Not sure where this belongs, but inspired by Joel's posting about a pen, I thought I'd grab the chance to put it here.
During the recording of the Radio 3 show with Justin Adams & Juldeh Camara which goes out tonight, I heard myself say 'wonderful' twice within a minute and asked the producer to let me start again when I said it for a third time.
I've been aware for a while of the limited number of adjectives of praise in my personal dictionary. I daren't look at my record-of-the-month reviews for fear of the narrow range they will reveal.
The following come up uncomfortably often:
* When I write those three down, they make me sound like a camp theatre critic quoting Cole Porter or Noel Coward.
Belonging to the wrong tribe or generation, I find myself unable to use the following:
I could revive or retrieve: knock out
But what else. Who's got a Roget's Thesaurus to hand?
The adjective I most associate you with, Charlie, is 'fantastic' as it's the one I can most readily hear your voice saying in my head if I think about it.
I don't blame you for staying well clear of awesome or wicked - you'd certainly lose me as a listener if you started bandying those ones about.
Has 'cool' ever been really cool to say?
Personally I'm quite fond of (or to put it another way, probably use too often) 'sublime' which doesn't appear in your list.
Nice is nice for taking the piss out of jazz.
Then there's the rather engorged 'gorgeous' which can only be used sparingly, which is also the case for the transcendental 'divine' (or the divine 'transcendental')
Beguiling is quite nice when something is...er... beguiling.
But, at the end of the day (now there's an expression I try not to use for fear of sounding like a sports reporter) it's probably better to use those well worn words you do use than risk scaring musicians by calling their performance spine-tingling, stupefying, staggering, hair-raising, the dog's knees, or the bee's bollocks.

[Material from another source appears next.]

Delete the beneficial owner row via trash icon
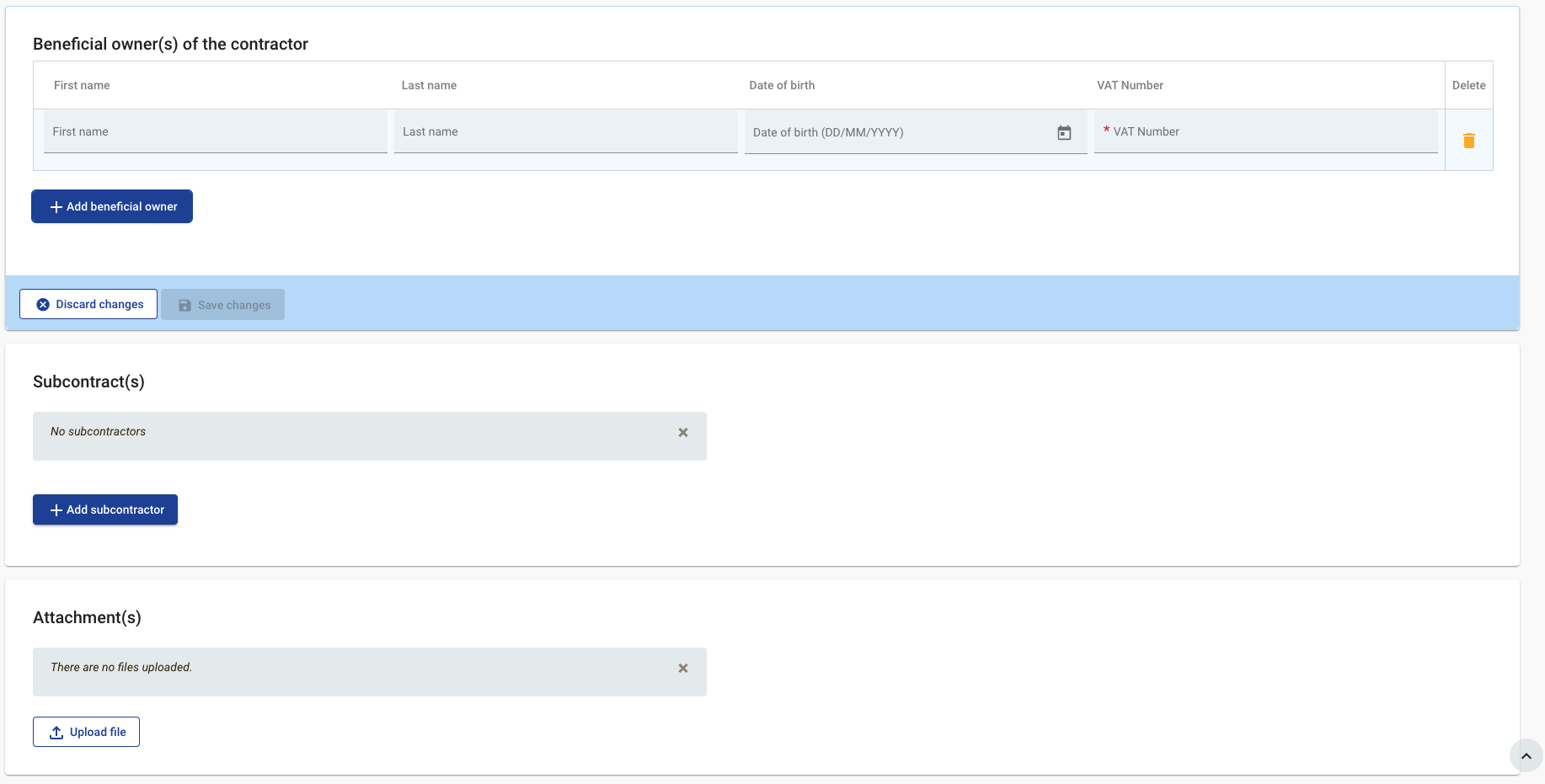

Noel Coward was, as you can imagine, invited out to the theatre a fair bit in his time. He devised a system for what to say when, invariably, he would be asked what had thought of the performance. "Extraordinary", he would say with great emphasis, "simply extraordinary". He figured that this covered all angles and with any luck would prevent any further elaboration being necessary on his part.